start Provided entries

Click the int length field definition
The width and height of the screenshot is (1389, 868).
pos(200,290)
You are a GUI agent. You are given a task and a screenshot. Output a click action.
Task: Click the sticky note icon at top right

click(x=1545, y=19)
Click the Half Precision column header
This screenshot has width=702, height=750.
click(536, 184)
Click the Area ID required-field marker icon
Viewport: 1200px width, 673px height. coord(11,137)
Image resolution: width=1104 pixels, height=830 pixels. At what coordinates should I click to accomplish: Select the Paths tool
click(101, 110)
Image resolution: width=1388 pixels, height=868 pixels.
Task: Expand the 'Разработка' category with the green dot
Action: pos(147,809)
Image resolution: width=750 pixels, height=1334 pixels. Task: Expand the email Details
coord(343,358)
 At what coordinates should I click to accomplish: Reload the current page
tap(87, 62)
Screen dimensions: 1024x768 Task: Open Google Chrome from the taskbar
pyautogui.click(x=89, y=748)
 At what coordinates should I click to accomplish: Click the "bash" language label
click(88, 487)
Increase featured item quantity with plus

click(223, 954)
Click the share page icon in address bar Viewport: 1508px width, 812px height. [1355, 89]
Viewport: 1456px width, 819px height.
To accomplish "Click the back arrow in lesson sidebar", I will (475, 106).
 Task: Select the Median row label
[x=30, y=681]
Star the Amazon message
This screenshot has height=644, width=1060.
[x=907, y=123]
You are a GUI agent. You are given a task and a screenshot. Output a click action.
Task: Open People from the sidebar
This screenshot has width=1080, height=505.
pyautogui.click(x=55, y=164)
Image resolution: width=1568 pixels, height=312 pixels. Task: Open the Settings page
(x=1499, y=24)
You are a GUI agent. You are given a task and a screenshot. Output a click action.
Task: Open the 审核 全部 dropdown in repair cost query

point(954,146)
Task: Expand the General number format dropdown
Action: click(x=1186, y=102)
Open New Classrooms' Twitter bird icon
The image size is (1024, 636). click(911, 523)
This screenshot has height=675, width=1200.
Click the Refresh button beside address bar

end Provided entries

Rewrite the records from the line with "Screen dimensions: 1024x768" to the line with "(x=1499, y=24)", putting "side panel" in place of every "sidebar" and changing nothing else. Return only those lines.

Screen dimensions: 1024x768 Task: Open Google Chrome from the taskbar
pyautogui.click(x=89, y=748)
 At what coordinates should I click to accomplish: Click the "bash" language label
click(88, 487)
Increase featured item quantity with plus

click(223, 954)
Click the share page icon in address bar Viewport: 1508px width, 812px height. [1355, 89]
Viewport: 1456px width, 819px height.
To accomplish "Click the back arrow in lesson side panel", I will (475, 106).
 Task: Select the Median row label
[x=30, y=681]
Star the Amazon message
This screenshot has height=644, width=1060.
[x=907, y=123]
You are a GUI agent. You are given a task and a screenshot. Output a click action.
Task: Open People from the side panel
This screenshot has width=1080, height=505.
pyautogui.click(x=55, y=164)
Image resolution: width=1568 pixels, height=312 pixels. Task: Open the Settings page
(x=1499, y=24)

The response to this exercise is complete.